#### Material for the task
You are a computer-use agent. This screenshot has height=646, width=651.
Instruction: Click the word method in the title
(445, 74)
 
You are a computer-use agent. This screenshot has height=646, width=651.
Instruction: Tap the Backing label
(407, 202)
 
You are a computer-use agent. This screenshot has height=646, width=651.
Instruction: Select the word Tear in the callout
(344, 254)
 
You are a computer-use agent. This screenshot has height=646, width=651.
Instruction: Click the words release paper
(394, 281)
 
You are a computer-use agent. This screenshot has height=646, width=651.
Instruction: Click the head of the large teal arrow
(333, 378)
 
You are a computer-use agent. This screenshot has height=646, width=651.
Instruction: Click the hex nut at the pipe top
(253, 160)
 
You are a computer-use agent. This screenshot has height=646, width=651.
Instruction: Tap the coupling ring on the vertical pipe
########
● **Exercise**:
Reproduce every item above word for word, changing nothing.

● **Exercise solution**:
You are a computer-use agent. This screenshot has height=646, width=651.
Instruction: Click the word method in the title
(445, 74)
 
You are a computer-use agent. This screenshot has height=646, width=651.
Instruction: Tap the Backing label
(407, 202)
 
You are a computer-use agent. This screenshot has height=646, width=651.
Instruction: Select the word Tear in the callout
(344, 254)
 
You are a computer-use agent. This screenshot has height=646, width=651.
Instruction: Click the words release paper
(394, 281)
 
You are a computer-use agent. This screenshot has height=646, width=651.
Instruction: Click the head of the large teal arrow
(333, 378)
 
You are a computer-use agent. This screenshot has height=646, width=651.
Instruction: Click the hex nut at the pipe top
(253, 160)
 
You are a computer-use agent. This screenshot has height=646, width=651.
Instruction: Tap the coupling ring on the vertical pipe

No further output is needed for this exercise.